Hamster Wheel
I had two hamsters growing up- Free and Easy. There was nothing particularly easy about them, and they were anything but free. I remember my dad drilling a hole into the kitchen cabinet trying to capture one (Easy) that had escaped. They weren’t even free or easy in the traditional sense of the term- they were nervous little creatures, turning their squeaky little wheel in a frantic pursuit to nowhere. I like to hope they at least felt purposeful in their frantic little hamster minds.
We often think of races as linear journeys- even the ones that wrap around a track. The beginning, the journey, the destination.
We’re realizing that our mission isn’t where or even what we thought it was. One million diapers don’t form the track. Their distribution isn’t what marks the finish line.
They’re the starting block.
One million diapers won’t end diaper need. Our project scope is substantial, yes- and costly. But the price tag of the project shouldn’t define where the value is held. Americans, in their capitalist and materialist hunger, frequently (if not always) get this part wrong.
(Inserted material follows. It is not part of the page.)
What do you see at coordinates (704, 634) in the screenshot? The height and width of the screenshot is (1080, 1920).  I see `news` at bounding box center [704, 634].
The value of this project lies in the piece you can’t find as a line item in our budget. It’s invisible- change comes from showing up, speaking truth to power, and insisting on a new conversation every day. Daring to insist that diapers should be available in public bathrooms. Calling into question the very system of diaper banks, pressing the question of why our civic structures and leaders even allow it to come to needing diaper banks in the first place. Demanding that the whole way we understand child care, infant health and caregiver support structures be turned on its head.
The diapers are just the platform for this work. The backdrop. The thing we’re digging our heels into in order to propel us forward with a new, third kind of energy- one that’s both potential and kinetic.
If we say we are working to end diaper need but are only succeeding in giving away diapers, we cannot claim to be working to end diaper need. It’s the ultimate hamster wheel. We must change the conversation.
Ending diaper need looks like calling and writing and holding structures accountable. It looks like holding communities accountable. It’s making the problem visible and decrying the extent of the problem on behalf of those trying to get by who shouldn’t be. It’s shining a light on what should and should not be so.
The hope- the thing we realize we want to build- once we get going and tune in to the spongy ground beneath us as we hit our stride, is that there is no finish line in sight. To fail will be to have given away a million diapers. To win will have been new connections built and for no one to need us to exist anymore-
for us to become as unnecessary as a toilet paper bank.